* **Trecho do texto**
┌──

Dessa maneira, esta demora no deferimento da tutela de urgência pleiteada deve ser imputada ao instituto processual previsto no art. 2º da Lei 8.437/1992. Foram cento e cinquenta e seis dias para que a liminar fosse apreciada, um tempo bastante considerável, levando-se em conta tratar-se de uma situação de urgência, para proporcionar o acesso adequado a um bem essencial à vida, bem como que sua carência estava devidamente comprovada, eis que foi deferida a antecipação dos efeitos da tutela.
Em nenhum dos três processos houve o incidente de suspensão da liminar ou da sentença, previsto no art. 4º da Lei 8.437/1992, razão pela qual não foi possível verificar empiricamente por meio desta análise o impacto desta prerrogativa processual. Sabe-se que este instituto é muito utilizado pela Fazenda em casos de grande repercussão e que acarretem considerável atingimento do erário, contudo, nos processos analisados, os entes públicos buscaram a suspensão das decisões através dos próprios recursos interpostos.
De igual forma, não foi possível analisar a interferência do reexame necessário, mesmo tendo o magistrado submetido a sentença ao duplo obrigatório em dois dos três processos aqui analisados. Isto porque, nestes processos, os réus interpuseram recurso de apelação e, apesar de a sentença ter confirmado a decisão que antecipou a tutela, as apelações foram recebidas em ambos os efeitos. Assim, a sentença teve seus efeitos suspensos em razão da interposição da apelação, razão pela qual não foi possível analisar o impacto que a remessa obrigatória teria nestes processos.
Em relação aos prazos dilatados para a Fazenda Pública, pelo que, à época, segundo determinava o CPC/1973, os entes públicos disporiam de prazo em quádruplo pra contestar e em dobro pra recorrer, foi possível perceber que os dois primeiros processos analisados tiveram sua marcha alongada em razão desses prazos alargados. Pelo que foi possível analisar, no primeiro processo, a União utilizou doze dias a mais do prazo comum de quinze dias para apresentar a contestação, em um processo que levou mais de dois anos para a prolação da sentença. No segundo processo, a DESO levou vinte e nove dias para interpor a apelação, catorze dias a mais que o prazo geral estabelecido pelo CPC vigente à época.
É necessário recordar que no primeiro caso a tutela antecipada já havia sido deferida, de modo que, durante os doze dias a mais que a União levou para contestar, a comunidade já estava sendo beneficiada pelo deferimento do pedido de tutela antecipada.
Nessa linha, conclui-se que os prazos dilatados obviamente acabam influenciando no tempo levado para a tramitação do processo, porém, olhando a partir do todo, não é um impacto tão significativo, principalmente quando há a antecipação dos efeitos da tutela.

└──

* **O que fazer**
1. Responda com base no trecho:
(a) Quantos dias foram necessários para que a liminar fosse apreciada?
(b) Segundo o CPC/1973, de que prazo os entes públicos dispunham para contestar?
(c) Quantos dias a DESO levou para interpor a apelação?
2. Liste todas as quantidades de dias diferentes mencionadas no trecho, cada uma uma única vez.

* **Dados fornecidos**

┌──

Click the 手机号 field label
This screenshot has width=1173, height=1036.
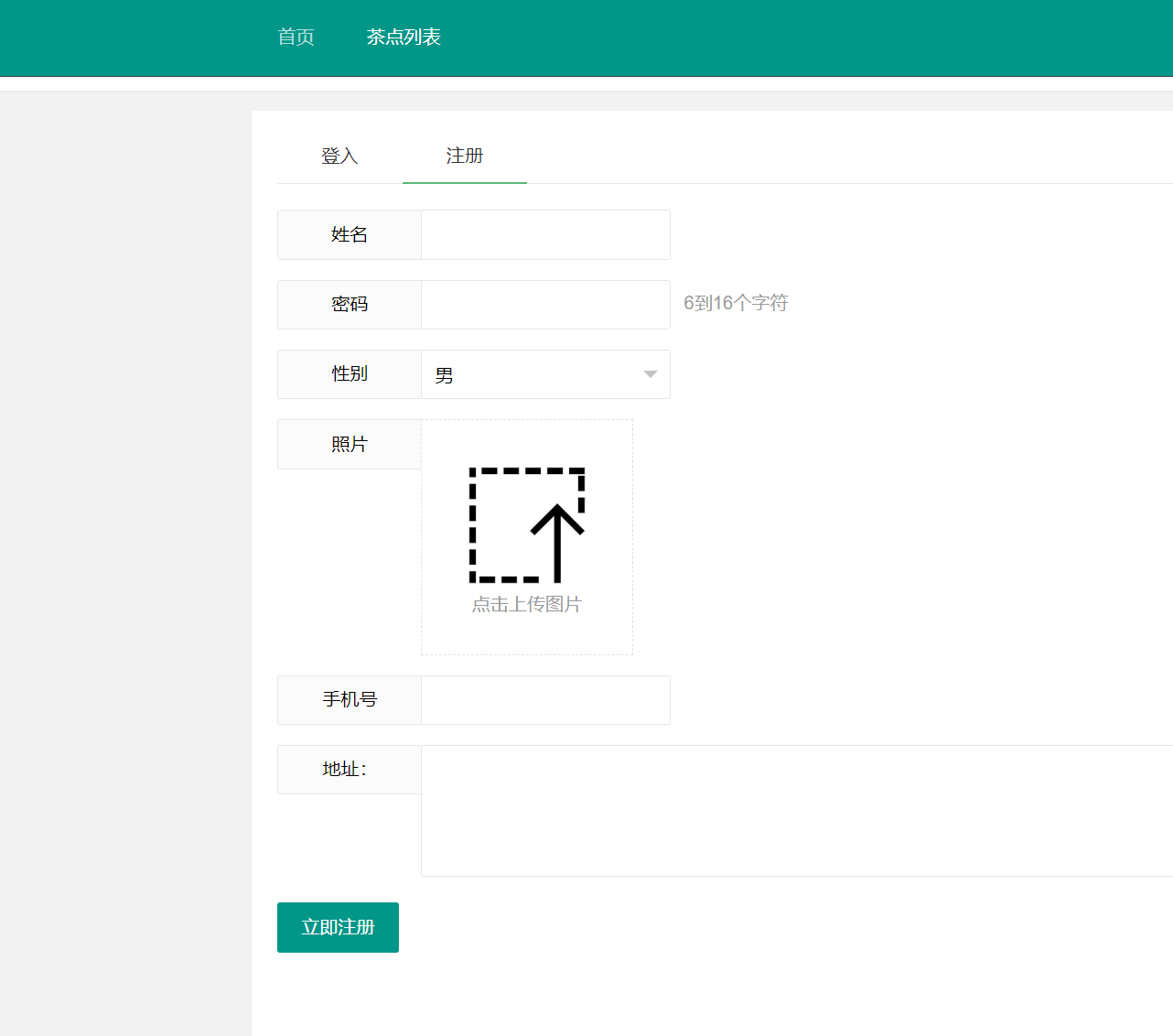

└──

* **Respostas completas**
1.
(a) Cento e cinquenta e seis dias.
(b) Prazo em quádruplo.
(c) Vinte e nove dias.

2. cento e cinquenta e seis; doze; quinze; vinte e nove; catorze